Content starts

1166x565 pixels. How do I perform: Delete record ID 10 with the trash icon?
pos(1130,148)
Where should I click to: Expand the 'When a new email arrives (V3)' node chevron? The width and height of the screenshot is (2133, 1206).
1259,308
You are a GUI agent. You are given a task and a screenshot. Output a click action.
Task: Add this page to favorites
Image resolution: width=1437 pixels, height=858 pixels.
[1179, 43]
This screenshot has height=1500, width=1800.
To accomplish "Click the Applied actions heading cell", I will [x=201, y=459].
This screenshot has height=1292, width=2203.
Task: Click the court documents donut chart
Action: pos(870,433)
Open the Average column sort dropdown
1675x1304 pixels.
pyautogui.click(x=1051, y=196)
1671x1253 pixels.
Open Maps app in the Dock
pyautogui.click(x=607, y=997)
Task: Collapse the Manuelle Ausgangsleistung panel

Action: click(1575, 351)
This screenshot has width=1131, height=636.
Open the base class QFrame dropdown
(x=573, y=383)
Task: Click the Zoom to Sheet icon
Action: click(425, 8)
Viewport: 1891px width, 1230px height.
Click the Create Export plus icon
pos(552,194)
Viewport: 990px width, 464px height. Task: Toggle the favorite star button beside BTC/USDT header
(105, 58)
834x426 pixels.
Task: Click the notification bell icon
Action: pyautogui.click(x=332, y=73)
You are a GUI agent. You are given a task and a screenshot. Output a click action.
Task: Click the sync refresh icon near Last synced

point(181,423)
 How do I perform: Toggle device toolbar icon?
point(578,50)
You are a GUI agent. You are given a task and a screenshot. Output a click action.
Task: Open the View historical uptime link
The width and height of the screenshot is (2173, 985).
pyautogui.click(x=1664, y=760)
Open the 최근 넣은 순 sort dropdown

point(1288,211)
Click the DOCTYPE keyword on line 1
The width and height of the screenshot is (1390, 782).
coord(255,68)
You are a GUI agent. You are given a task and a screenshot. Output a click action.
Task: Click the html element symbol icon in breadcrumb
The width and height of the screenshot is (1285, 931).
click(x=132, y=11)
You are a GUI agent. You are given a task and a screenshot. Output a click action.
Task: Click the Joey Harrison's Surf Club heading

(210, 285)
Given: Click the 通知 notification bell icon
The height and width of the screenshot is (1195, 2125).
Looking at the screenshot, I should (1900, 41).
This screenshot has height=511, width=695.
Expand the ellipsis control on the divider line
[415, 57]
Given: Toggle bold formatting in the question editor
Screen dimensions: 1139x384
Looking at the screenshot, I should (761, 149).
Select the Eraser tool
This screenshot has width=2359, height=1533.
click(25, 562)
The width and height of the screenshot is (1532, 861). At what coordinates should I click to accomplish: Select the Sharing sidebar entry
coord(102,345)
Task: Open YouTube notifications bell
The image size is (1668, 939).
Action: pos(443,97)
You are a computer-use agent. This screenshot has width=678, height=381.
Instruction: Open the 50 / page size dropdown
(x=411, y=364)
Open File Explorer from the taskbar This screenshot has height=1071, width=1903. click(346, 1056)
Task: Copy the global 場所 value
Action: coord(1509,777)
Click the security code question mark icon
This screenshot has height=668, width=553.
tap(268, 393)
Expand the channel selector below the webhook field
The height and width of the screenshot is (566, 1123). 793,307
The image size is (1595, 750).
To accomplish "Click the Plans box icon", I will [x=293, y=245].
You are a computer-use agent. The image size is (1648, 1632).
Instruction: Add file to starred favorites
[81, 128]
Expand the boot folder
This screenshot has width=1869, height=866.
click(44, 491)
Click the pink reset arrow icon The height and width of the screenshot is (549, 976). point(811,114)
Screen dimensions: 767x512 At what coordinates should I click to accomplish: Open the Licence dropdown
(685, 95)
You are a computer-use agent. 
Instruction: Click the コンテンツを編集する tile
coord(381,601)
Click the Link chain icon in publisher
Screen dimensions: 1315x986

Content ends

REQUIRED WORK |
What are the lines, exactly as written above, from the line with "Task: Open the View historical uptime link" to the line with "You are a computer-use agent. The", both included? Output only those.

WRITTEN REPLY |
Task: Open the View historical uptime link
The width and height of the screenshot is (2173, 985).
pyautogui.click(x=1664, y=760)
Open the 최근 넣은 순 sort dropdown

point(1288,211)
Click the DOCTYPE keyword on line 1
The width and height of the screenshot is (1390, 782).
coord(255,68)
You are a GUI agent. You are given a task and a screenshot. Output a click action.
Task: Click the html element symbol icon in breadcrumb
The width and height of the screenshot is (1285, 931).
click(x=132, y=11)
You are a GUI agent. You are given a task and a screenshot. Output a click action.
Task: Click the Joey Harrison's Surf Club heading

(210, 285)
Given: Click the 通知 notification bell icon
The height and width of the screenshot is (1195, 2125).
Looking at the screenshot, I should (1900, 41).
This screenshot has height=511, width=695.
Expand the ellipsis control on the divider line
[415, 57]
Given: Toggle bold formatting in the question editor
Screen dimensions: 1139x384
Looking at the screenshot, I should (761, 149).
Select the Eraser tool
This screenshot has width=2359, height=1533.
click(25, 562)
The width and height of the screenshot is (1532, 861). At what coordinates should I click to accomplish: Select the Sharing sidebar entry
coord(102,345)
Task: Open YouTube notifications bell
The image size is (1668, 939).
Action: pos(443,97)
You are a computer-use agent. This screenshot has width=678, height=381.
Instruction: Open the 50 / page size dropdown
(x=411, y=364)
Open File Explorer from the taskbar This screenshot has height=1071, width=1903. click(346, 1056)
Task: Copy the global 場所 value
Action: coord(1509,777)
Click the security code question mark icon
This screenshot has height=668, width=553.
tap(268, 393)
Expand the channel selector below the webhook field
The height and width of the screenshot is (566, 1123). 793,307
The image size is (1595, 750).
To accomplish "Click the Plans box icon", I will [x=293, y=245].
You are a computer-use agent. The image size is (1648, 1632).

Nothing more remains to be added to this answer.